In an effort to show the dialog in a extra constructive path, I ask Ben about Poilievre’s resolution to run for election in Alberta. “There’s a contact of future about this,” Ben solutions thoughtfully, “I feel he’s going to be an essential voice within the subsequent few years, concurrently talking to these (western) frustrations and what wants to vary, but in addition articulating a barely completely different however extra expansive imaginative and prescient, a extra inclusive imaginative and prescient, of what it means to be Canadian.

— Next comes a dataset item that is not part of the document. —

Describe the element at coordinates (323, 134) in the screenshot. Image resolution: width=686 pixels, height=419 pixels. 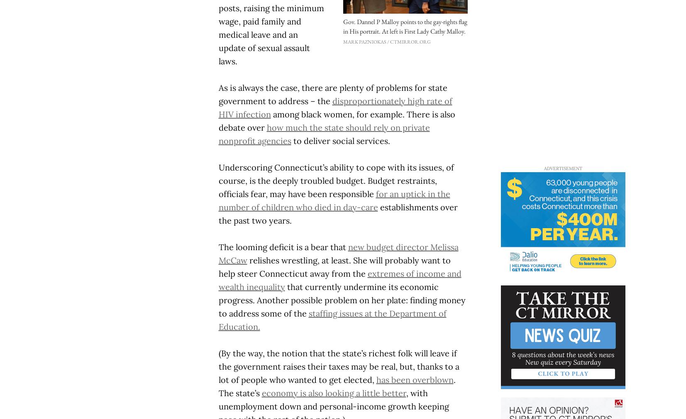
I see `'how much the state should rely on private nonprofit agencies'` at that location.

“I feel the centre of political gravity is slowing shifting west in Canada,” Ben continues, “simply following inhabitants traits and demographics.” And our imaginative and prescient of what it means to be Canadian must be up to date, which he acknowledges is an enormous undertaking and “not one thing you’ll be able to impose from the highest down.”
The ever present image of Canada is the maple leaf, Ben explains, “however you don’t get maple timber west of Manitoba.” (He means sugar maples, as seen on the flag.) There are shared values throughout the nation — he’s lived in Toronto, Ottawa, Montreal and Calgary, since immigrating to Canada — however, he observes, “it’s very a lot an eastern-centric Laurentian imaginative and prescient of what this nation means, and I nonetheless suppose the way forward for Canada could be very a lot out west … If folks transfer inside Canada, folks go east to west, not west to east.”
The resurgent wave of patriotism, triggered by Donald Trump’s threats, is a chance to create a barely completely different imaginative and prescient of what it means to be Canadian, Ben suggests, one which speaks to a Canada of 2025 and never a Canada of 1991.
The final election was about change, Ben concludes, and that want for change will not be going to go anyplace. “Some folks suppose it would simply bubble down, and I feel it would simply bubble up much more.”